» **To do**: If a line in the records contains the string "mode", show that line.

[Given data — start]

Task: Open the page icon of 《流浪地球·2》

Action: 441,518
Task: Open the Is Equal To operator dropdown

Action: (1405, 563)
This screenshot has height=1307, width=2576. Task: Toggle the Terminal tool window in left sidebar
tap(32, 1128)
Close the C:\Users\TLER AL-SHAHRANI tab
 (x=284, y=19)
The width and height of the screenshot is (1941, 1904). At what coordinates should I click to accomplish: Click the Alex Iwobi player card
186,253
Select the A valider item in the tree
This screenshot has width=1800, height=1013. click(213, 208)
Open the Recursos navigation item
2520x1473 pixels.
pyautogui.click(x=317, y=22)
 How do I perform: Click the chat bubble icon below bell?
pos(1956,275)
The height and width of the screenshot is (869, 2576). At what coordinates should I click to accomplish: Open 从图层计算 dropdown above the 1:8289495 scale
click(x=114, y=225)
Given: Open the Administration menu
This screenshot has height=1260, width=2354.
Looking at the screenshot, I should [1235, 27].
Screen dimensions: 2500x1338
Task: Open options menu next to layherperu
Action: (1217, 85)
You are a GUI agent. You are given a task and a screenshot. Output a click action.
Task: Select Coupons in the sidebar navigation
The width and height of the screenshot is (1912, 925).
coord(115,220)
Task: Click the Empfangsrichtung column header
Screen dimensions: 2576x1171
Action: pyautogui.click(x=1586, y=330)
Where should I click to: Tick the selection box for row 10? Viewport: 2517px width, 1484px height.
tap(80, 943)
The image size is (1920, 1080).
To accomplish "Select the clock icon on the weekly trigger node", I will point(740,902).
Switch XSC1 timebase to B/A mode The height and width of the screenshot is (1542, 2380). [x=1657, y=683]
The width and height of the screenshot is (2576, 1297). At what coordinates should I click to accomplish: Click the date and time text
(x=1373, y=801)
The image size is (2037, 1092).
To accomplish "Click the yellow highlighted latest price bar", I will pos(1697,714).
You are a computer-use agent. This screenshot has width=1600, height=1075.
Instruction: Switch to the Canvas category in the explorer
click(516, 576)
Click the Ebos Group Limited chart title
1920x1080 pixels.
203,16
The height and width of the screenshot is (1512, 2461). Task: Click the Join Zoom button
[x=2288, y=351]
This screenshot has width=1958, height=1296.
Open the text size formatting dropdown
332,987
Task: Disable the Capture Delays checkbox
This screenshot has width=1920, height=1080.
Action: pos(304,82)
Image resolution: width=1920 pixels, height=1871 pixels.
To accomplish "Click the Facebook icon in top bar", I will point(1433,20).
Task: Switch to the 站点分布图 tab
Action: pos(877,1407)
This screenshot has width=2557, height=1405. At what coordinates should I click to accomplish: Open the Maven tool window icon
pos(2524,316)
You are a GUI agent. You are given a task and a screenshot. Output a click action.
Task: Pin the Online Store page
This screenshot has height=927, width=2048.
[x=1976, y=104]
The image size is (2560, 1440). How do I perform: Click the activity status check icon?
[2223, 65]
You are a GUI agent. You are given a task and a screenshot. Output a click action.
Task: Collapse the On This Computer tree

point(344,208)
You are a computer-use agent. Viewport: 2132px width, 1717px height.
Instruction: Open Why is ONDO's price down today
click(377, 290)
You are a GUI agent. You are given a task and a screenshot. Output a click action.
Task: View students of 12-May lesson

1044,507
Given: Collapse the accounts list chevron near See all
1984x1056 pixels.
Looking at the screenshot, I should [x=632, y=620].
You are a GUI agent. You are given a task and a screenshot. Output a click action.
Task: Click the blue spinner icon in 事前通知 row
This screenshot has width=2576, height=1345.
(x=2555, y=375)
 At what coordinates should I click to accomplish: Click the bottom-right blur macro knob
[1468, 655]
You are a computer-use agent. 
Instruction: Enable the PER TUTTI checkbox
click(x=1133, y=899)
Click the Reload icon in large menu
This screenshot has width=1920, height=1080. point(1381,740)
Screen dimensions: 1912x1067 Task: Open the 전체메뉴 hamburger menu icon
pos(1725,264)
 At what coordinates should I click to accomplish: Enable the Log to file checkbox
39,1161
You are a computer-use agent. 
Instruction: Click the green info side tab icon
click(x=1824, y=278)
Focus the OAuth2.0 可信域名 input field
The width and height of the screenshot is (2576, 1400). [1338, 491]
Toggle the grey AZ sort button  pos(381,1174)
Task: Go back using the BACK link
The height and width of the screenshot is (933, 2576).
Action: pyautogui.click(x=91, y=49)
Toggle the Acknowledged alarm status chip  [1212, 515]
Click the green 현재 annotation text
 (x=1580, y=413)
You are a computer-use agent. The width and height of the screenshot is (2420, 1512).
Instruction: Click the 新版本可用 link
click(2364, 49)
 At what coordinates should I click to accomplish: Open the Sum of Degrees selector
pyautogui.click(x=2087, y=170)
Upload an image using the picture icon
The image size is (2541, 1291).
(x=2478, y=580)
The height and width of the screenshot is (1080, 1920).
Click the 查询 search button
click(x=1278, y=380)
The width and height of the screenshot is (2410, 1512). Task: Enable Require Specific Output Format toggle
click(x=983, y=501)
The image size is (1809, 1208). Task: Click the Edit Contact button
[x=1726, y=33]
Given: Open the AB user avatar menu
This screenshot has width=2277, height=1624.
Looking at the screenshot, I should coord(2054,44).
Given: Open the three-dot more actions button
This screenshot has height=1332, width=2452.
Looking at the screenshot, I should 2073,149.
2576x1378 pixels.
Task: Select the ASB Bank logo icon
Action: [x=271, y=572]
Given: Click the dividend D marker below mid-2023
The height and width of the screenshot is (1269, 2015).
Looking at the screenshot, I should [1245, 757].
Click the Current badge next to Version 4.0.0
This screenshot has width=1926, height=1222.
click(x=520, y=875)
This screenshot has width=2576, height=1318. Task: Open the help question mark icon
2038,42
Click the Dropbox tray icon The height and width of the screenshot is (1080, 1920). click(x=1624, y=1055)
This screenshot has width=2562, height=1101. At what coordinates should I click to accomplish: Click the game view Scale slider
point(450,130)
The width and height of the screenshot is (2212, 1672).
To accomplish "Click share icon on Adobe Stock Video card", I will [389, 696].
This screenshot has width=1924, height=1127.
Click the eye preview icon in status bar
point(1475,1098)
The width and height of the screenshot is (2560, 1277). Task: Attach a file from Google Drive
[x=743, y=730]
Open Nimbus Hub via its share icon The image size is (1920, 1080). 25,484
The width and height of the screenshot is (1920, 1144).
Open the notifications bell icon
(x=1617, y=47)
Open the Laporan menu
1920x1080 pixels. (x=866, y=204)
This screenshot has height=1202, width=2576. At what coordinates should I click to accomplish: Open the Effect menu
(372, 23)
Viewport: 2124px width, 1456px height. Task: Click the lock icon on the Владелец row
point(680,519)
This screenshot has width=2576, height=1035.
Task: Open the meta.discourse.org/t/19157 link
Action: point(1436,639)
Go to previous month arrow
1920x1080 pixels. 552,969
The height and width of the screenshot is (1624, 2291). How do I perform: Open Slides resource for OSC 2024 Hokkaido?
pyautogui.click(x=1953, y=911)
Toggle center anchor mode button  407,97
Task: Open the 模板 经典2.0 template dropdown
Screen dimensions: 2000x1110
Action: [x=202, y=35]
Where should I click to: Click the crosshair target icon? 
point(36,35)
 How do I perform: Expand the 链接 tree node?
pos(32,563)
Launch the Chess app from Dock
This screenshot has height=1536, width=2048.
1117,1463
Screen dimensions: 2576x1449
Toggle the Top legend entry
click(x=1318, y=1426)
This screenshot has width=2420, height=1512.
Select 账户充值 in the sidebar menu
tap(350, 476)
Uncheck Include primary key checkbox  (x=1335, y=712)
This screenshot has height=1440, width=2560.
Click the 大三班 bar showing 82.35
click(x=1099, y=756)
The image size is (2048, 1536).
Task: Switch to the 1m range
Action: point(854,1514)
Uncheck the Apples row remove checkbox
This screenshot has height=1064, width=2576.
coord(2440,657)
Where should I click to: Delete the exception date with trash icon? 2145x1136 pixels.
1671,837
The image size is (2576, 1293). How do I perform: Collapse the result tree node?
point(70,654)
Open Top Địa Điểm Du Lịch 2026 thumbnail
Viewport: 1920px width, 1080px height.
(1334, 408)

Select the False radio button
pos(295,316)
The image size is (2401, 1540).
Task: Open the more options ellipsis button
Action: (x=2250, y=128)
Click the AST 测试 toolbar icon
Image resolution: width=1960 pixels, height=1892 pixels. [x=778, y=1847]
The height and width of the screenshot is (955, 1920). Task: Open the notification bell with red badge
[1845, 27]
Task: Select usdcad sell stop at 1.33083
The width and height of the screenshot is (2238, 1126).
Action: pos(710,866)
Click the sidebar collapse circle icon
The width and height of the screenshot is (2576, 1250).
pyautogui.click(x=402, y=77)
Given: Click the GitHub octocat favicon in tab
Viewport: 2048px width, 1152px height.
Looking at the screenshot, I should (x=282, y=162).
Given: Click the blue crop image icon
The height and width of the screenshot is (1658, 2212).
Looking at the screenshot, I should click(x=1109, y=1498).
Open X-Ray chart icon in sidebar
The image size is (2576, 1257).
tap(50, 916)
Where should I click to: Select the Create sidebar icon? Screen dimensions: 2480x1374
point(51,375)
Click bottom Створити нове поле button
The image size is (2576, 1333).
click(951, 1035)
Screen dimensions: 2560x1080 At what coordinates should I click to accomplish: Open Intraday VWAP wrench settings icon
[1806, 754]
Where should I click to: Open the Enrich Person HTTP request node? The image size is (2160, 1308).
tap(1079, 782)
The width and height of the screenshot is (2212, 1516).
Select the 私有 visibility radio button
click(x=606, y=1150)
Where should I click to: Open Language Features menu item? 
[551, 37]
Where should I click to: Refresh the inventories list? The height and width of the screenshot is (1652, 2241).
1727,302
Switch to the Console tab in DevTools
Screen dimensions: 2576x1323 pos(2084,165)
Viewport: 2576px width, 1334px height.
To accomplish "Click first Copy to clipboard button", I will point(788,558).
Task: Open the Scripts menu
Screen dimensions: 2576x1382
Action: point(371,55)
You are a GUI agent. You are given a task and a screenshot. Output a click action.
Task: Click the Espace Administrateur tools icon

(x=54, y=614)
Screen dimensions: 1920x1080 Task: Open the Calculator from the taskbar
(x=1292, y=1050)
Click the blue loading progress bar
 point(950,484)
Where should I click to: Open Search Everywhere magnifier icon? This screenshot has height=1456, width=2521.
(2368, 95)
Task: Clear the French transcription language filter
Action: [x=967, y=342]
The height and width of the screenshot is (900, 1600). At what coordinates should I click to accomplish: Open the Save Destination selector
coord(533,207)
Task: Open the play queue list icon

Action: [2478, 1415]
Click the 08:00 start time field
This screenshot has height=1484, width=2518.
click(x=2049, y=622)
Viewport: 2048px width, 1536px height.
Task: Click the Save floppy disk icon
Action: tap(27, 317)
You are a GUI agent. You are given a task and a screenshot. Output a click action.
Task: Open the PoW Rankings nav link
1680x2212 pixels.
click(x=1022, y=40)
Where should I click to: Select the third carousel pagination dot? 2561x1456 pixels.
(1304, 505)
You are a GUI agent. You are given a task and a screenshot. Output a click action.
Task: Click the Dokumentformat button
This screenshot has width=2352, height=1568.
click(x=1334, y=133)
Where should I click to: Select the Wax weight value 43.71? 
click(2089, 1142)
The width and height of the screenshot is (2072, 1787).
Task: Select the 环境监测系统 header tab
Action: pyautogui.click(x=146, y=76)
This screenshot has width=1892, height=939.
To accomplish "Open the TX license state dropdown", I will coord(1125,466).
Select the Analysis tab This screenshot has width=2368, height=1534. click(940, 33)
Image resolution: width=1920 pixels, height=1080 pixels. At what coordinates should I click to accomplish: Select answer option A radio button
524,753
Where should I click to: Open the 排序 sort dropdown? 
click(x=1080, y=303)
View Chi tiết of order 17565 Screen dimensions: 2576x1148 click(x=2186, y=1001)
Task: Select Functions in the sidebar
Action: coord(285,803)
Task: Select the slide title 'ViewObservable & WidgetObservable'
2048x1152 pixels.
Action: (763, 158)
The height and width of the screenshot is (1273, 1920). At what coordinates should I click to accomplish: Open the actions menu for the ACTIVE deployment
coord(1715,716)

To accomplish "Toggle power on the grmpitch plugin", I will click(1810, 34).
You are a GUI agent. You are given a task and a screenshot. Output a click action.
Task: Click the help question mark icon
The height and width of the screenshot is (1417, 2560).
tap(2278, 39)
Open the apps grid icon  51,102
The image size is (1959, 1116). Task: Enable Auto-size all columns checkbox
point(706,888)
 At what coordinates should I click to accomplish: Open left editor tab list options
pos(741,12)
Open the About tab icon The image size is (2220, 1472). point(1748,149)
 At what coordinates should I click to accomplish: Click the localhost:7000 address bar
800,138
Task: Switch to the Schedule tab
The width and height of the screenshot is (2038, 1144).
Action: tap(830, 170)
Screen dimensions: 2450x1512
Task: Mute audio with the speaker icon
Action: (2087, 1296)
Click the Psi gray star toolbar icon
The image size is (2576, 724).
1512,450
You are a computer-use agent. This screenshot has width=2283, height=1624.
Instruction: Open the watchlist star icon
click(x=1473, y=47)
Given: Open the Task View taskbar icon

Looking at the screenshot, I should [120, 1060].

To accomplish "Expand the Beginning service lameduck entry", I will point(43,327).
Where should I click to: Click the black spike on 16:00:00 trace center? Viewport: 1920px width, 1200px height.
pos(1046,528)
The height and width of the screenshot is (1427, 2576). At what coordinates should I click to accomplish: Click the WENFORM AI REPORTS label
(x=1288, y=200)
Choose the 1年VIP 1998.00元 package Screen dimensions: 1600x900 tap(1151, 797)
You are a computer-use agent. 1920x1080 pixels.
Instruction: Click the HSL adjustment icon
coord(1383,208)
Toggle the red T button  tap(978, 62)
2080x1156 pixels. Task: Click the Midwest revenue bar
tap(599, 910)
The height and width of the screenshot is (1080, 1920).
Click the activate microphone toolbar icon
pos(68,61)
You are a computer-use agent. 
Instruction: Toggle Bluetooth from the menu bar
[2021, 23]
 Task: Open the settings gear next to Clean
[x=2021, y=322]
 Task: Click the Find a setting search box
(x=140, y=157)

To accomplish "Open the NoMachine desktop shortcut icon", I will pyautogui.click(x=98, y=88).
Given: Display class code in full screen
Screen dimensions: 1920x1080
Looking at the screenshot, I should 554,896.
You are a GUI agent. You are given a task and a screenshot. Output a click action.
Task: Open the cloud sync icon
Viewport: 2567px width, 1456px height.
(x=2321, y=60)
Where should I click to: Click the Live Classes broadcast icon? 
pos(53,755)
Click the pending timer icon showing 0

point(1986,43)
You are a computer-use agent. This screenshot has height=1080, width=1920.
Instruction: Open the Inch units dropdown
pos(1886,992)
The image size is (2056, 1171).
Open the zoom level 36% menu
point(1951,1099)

[Given data — finish]

» **Task solution**:
Switch XSC1 timebase to B/A mode The height and width of the screenshot is (1542, 2380). [x=1657, y=683]
Toggle center anchor mode button  407,97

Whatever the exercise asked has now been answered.